BP has benefited from higher oil prices, driven up in the period by political unrest in the Middle East and North Africa, as well as higher refining margins – the difference between the value of crude oil and the products for which it is used.

But gains were offset by an 11% drop in production in the three months as a result of the suspension of drilling in the Gulf of Mexico and £15.3bn of asset sales.

BP shares fell by -12 after the results came in below City expectations for replacement cost profits of £3.7bn. BP said the average cost of Brent crude in the period was $117.04 a barrel – a 50% increase compared with $78.24 in the same period last year.

The company also said it was benefiting from improved refining margins – up to 13% from 11%.

The improvement came as the cost of petrol at the pumps hit 135.6p a litre in June.

The Gulf of Mexico clean-up continued in the quarter – with £4.1bn now paid out in claims and in government payments to fund economic and environmental restoration.

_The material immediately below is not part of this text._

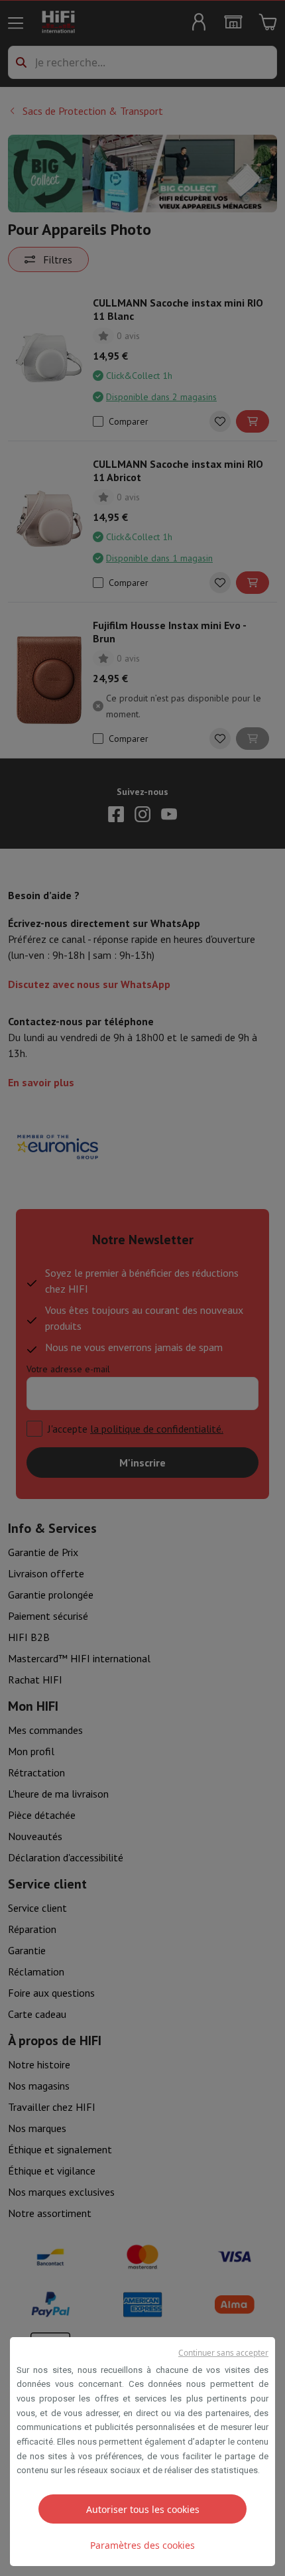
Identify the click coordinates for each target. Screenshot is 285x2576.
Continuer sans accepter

BP said the total charge for the Deepwater Horizon incident, which killed 11 men in April last year, reduced by £366.8m in the quarter as it received settlement pay-outs from partners in the Macondo well.

Chief executive Bob Dudley warned that production in the third quarter – July to September – would continue to reflect a programme to offload some operations to meet its Gulf of Mexico bill. Assets sold include ones in the USA, Argentina, Egypt, Venezuela and Vietnam.